Task to complete:
Every record, down to the last line, must be given again exactly.
____ Given entries
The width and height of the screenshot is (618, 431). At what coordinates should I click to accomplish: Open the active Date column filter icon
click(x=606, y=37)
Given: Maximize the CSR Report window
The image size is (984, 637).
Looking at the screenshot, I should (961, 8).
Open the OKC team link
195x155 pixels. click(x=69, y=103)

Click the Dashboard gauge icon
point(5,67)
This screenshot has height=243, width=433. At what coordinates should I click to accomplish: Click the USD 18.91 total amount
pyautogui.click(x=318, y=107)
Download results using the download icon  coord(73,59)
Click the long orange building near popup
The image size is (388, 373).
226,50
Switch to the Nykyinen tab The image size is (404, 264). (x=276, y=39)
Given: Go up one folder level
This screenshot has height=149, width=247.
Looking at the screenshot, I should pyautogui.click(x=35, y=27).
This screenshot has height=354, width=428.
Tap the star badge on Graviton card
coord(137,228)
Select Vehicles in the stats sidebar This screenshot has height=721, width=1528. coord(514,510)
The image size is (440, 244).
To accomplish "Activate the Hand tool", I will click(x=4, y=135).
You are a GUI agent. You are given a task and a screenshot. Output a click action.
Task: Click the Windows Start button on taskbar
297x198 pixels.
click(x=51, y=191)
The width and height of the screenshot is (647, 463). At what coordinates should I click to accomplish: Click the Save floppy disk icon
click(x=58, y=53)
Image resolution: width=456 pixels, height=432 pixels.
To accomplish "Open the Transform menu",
________
Answer box:
The width and height of the screenshot is (618, 431). At what coordinates should I click to accomplish: Open the active Date column filter icon
click(x=606, y=37)
Given: Maximize the CSR Report window
The image size is (984, 637).
Looking at the screenshot, I should (961, 8).
Open the OKC team link
195x155 pixels. click(x=69, y=103)

Click the Dashboard gauge icon
point(5,67)
This screenshot has height=243, width=433. At what coordinates should I click to accomplish: Click the USD 18.91 total amount
pyautogui.click(x=318, y=107)
Download results using the download icon  coord(73,59)
Click the long orange building near popup
The image size is (388, 373).
226,50
Switch to the Nykyinen tab The image size is (404, 264). (x=276, y=39)
Given: Go up one folder level
This screenshot has height=149, width=247.
Looking at the screenshot, I should pyautogui.click(x=35, y=27).
This screenshot has height=354, width=428.
Tap the star badge on Graviton card
coord(137,228)
Select Vehicles in the stats sidebar This screenshot has height=721, width=1528. coord(514,510)
The image size is (440, 244).
To accomplish "Activate the Hand tool", I will click(x=4, y=135).
You are a GUI agent. You are given a task and a screenshot. Output a click action.
Task: Click the Windows Start button on taskbar
297x198 pixels.
click(x=51, y=191)
The width and height of the screenshot is (647, 463). At what coordinates should I click to accomplish: Click the Save floppy disk icon
click(x=58, y=53)
Image resolution: width=456 pixels, height=432 pixels.
To accomplish "Open the Transform menu",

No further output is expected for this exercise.